- Economist survey predicts 0.6pp shaved off output through 2018
- Expanded ECB stimulus seen likely by September, economists say
Frexit. Quitaly. The names are amusing, the reality would be anything but.
In the days since the U.K. voted to leave the European Union, the fact that commentators are scanning for the next country to worry about illustrates the existential crisis that the European project is having. For the euro area -- the 19-nation section of the EU that has pursued the deepest integration -- a dangerous loss of economic momentum is on the way, according to a Bloomberg survey.
Even with the economy entering its 14th quarter of expansion, unemployment is still above 10 percent and populist parties are on the rise from Germany to the Netherlands. Slower growth risks pushing political positions further toward extremes, yet questions still hang over issues including Italy’s failing banking system and reform of the bloc’s budget rules, and the European Central Bank looks like the only institution willing to act.
“Populism is a real threat to cohesion across Europe now, and a weaker growth environment makes solving the issues more difficult,” said Philippe Gudin, the Paris-based chief European economist at Barclays Plc. “To get out of this negative feedback loop we need a very strong message of confidence to the business sector on the future of Europe. The answer isn’t there yet.”
The ECB forecast economic growth for the euro area of 1.6 percent in 2016 and 1.7 percent in 2017 -- but it did so before the June 23 Brexit vote. The next update is scheduled for September.
Economists in the survey said the fallout from Brexit will shave off 0.1 percentage point of growth in gross domestic product, 0.3 percentage point in 2017 and 0.15 percentage point in 2018. That’s about 59 billion euros ($66 billion) of lost output.
Useful hard economic data won’t be available until September, when July’s figures will be reported. The political impact could be felt sooner though. Pressure from euroskeptic parties in France and Italy, the euro area’s second- and third-largest economies, mean leaders there are struggling to implement the policies needed to extricate their countries from the current low-growth trap.
A constitutional referendum in Italy slated for October and the fate of France’s labor-market reform ahead of a 2017 presidential election are political flash-points that could further ratchet up investor uncertainty and curb the growth outlook.

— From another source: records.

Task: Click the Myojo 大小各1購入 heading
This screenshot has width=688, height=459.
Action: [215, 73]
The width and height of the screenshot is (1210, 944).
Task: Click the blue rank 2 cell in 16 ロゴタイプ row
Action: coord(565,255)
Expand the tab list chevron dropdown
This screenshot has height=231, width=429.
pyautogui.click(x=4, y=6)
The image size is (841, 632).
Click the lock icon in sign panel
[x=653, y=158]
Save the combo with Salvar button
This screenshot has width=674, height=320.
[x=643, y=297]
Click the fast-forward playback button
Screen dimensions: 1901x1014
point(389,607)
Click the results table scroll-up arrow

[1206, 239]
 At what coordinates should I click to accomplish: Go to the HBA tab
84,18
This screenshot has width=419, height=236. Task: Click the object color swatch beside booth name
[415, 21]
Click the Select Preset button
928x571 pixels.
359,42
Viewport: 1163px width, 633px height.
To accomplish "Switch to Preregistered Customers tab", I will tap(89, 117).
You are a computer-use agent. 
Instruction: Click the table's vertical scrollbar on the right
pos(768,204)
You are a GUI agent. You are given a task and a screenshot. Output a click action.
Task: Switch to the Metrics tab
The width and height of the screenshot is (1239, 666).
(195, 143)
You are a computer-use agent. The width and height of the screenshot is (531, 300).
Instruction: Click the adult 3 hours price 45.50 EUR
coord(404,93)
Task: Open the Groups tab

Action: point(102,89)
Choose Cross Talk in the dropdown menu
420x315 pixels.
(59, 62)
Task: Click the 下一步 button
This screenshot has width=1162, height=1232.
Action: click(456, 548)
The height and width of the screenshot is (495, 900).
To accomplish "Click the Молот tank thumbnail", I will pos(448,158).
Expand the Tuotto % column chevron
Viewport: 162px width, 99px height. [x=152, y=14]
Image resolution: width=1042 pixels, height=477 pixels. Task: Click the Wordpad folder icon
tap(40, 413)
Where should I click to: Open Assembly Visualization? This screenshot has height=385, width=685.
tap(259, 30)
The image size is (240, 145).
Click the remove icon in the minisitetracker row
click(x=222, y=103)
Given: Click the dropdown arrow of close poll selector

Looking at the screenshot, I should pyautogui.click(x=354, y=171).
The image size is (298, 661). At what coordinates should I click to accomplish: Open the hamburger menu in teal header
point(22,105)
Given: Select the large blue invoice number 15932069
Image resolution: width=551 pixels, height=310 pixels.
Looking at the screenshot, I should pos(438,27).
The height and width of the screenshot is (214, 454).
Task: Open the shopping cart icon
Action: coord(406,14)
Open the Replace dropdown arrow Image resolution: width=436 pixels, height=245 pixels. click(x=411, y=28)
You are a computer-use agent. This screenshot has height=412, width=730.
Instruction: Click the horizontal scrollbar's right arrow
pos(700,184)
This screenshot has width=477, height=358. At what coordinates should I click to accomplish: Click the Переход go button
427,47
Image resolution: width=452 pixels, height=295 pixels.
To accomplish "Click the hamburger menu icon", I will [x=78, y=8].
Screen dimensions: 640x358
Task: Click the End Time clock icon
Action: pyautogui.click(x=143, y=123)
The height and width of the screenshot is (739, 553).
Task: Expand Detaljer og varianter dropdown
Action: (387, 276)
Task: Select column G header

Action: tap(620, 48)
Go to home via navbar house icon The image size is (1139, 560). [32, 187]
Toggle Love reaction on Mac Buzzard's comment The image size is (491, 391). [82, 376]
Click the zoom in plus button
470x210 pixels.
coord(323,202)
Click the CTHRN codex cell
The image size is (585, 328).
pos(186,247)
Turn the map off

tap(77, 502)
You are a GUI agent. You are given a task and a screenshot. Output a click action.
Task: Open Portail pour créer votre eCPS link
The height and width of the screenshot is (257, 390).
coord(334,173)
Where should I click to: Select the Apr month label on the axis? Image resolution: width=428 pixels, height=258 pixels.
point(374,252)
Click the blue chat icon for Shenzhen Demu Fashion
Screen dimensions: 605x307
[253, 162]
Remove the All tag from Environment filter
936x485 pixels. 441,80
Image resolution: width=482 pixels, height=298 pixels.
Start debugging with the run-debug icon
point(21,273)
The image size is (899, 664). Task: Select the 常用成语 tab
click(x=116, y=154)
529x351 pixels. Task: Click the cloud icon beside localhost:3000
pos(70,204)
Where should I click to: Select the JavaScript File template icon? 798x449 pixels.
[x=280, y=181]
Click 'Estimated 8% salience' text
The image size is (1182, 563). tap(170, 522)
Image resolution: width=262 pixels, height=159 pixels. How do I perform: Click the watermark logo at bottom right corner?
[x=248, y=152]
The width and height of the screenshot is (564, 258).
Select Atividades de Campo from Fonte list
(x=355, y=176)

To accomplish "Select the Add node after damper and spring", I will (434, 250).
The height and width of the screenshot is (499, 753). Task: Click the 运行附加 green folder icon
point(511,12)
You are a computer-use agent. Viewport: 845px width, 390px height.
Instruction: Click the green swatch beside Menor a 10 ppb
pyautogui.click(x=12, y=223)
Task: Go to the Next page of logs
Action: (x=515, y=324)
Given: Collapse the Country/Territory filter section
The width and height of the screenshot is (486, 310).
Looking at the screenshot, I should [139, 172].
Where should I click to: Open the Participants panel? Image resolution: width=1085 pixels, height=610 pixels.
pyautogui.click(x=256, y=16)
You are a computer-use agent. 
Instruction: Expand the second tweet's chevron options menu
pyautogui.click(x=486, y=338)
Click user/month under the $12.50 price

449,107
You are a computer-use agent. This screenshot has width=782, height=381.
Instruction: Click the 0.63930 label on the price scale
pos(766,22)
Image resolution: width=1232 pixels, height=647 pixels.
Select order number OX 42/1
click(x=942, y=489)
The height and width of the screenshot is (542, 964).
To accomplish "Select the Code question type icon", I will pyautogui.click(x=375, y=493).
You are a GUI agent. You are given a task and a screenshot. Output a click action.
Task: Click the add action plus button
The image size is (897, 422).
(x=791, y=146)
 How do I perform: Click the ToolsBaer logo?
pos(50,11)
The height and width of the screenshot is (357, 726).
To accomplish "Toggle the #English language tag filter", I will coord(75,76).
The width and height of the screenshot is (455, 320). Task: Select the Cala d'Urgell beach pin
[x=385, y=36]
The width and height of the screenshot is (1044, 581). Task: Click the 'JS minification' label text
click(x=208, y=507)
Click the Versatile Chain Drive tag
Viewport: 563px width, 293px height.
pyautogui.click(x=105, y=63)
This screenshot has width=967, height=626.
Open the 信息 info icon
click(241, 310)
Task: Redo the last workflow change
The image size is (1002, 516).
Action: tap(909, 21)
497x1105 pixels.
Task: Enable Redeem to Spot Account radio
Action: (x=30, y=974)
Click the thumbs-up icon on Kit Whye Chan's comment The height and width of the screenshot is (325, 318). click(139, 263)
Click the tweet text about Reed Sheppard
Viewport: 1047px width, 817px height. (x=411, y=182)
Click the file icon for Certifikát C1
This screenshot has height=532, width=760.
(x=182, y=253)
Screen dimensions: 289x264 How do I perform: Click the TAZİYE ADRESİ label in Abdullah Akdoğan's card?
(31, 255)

While ECB President Mario Draghi implored European leaders at the post-Brexit EU summit to “address bank vulnerabilities,” there’s little sign of a region-wide plan to do so. Quite the opposite: Italian Prime Minister Matteo Renzi’s efforts to design a 40 billion-euro bank bailout that can skirt EU rules are meeting stiff opposition from Germany and elsewhere.
“Each country doubts its neighbor’s ability to reform its economy and willingness to move forward together,” ECB Executive Board member Benoit Coeure said in an interview with Le Monde published July 1. “We cannot move forward under these conditions. Once confidence returns, it will be time to integrate further.”
Yet the euro-area now risks drifting even further apart. On Sunday, German finance minister Wolfgang Schaeuble said in a series of interviews that national governments should set the pace of change in the region -- if necessary sidestepping the EU’s executive, the European Commission.
“If the Commission isn’t coming along, then we’ll take matters into our own hands and solve problems between governments,” Schaeuble told Welt am Sonntag. “The Brexit decision has to be seen as a wake-up call for Europe.”
While the EU decides on its response to Brexit, a boost to the economy from either fiscal support or the pace of reform may go wanting. That would leave the ECB carrying the burden of countering the slowdown. More than 80 percent of economists surveyed said the central bank will have to add more stimulus, up from 67 percent in a similar survey at the end of May.
Of those who expect action, 90 percent said it will come at one of the next two meetings, either July 21 or Sept. 8, considerably more than said the same in May.
A similar share said Draghi will extend the 80 billion euros-a-month asset-purchase program beyond the scheduled end-date of March 2017. Thirty percent said the amount will be increased.
Aside from the economic hit from Brexit, the euro area may be at a fork in the road. Either it’s headed downhill, or it’s continuing along a bumpy path that residents should be familiar with. Two days after the U.K. result, voters in Spain pulled back from fringe parties and endorsed the center, following caretaker Prime Minister Mariano Rajoy’s call not to jeopardize the economic upturn.
“The euro-zone economy has shown itself to be remarkably resilient to external shocks over the past couple of years,” said Ben May, an economist at Oxford Economics Ltd. in London. “While Brexit could be the shock that brings the current self-sustaining recovery to a halt, we think it is far too soon to assume that this is inevitable.”